→ **Document section**

::::

To assess the effects of diagnostic algorithms using ultrasonography including in FAST examinations in the emergency department in relation to the early, late, and overall mortality of patients with suspected blunt abdominal trauma.
The most recent search was run on 30th June 2015. We searched the Cochrane Injuries Group Specialised Register, The Cochrane Library, MEDLINE (OvidSP), EMBASE (OvidSP), ISI Web of Science (SCI-EXPANDED, SSCI, CPCI-S, and CPSI-SSH), clinical trials registers, and screened reference lists. Trial authors were contacted for further information and individual patient data.
We included randomised controlled trials (RCTs). Participants were patients with blunt torso, abdominal, or multiple trauma undergoing diagnostic investigations for abdominal organ injury. The intervention was diagnostic algorithms comprising emergency ultrasonography (US). The control was diagnostic algorithms without US examinations (for example, primary computed tomography (CT) or diagnostic peritoneal lavage (DPL)). Outcomes were mortality, use of CT or invasive procedures (DPL, laparoscopy, laparotomy), and cost-effectiveness.
Two authors (DS and CG) independently selected trials for inclusion, assessed methodological quality, and extracted data. Methodological quality was assessed using the Cochrane Collaboration risk of bias tool. Where possible, data were pooled and relative risks (RRs), risk differences (RDs), and weighted mean differences, each with 95% confidence intervals (CIs), were calculated by fixed-effect or random-effects models as appropriate.
We identified four studies meeting our inclusion criteria. Overall, trials were of poor to moderate methodological quality. Few trial authors responded to our written inquiries seeking to resolve controversial issues and to obtain individual patient data. Strong heterogeneity amongst the trials prompted discussion between the review authors as to whether the data should or should not be pooled; we decided in favour of a quantitative synthesis to provide a rough impression about the effect sizes achievable with US-based triage algorithms. We pooled mortality data from three trials involving 1254 patients; the RR in favour of the FAST arm was 1.00 (95% CI 0.50 to 2.00). FAST-based pathways reduced the number of CT scans (random-effects model RD -0.52, 95% CI -0.83 to -0.21), but the meaning of this result was unclear.

::::

(Dataset items)
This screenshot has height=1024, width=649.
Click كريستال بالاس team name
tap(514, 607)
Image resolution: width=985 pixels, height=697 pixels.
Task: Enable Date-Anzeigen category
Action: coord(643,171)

::::

→ **Exercise directions**
Copy everything from "To assess the" down to "and individual patient data." in the abstract, switching "emergency department" to "casualty ward".

→ **Reply**
To assess the effects of diagnostic algorithms using ultrasonography including in FAST examinations in the casualty ward in relation to the early, late, and overall mortality of patients with suspected blunt abdominal trauma.
The most recent search was run on 30th June 2015. We searched the Cochrane Injuries Group Specialised Register, The Cochrane Library, MEDLINE (OvidSP), EMBASE (OvidSP), ISI Web of Science (SCI-EXPANDED, SSCI, CPCI-S, and CPSI-SSH), clinical trials registers, and screened reference lists. Trial authors were contacted for further information and individual patient data.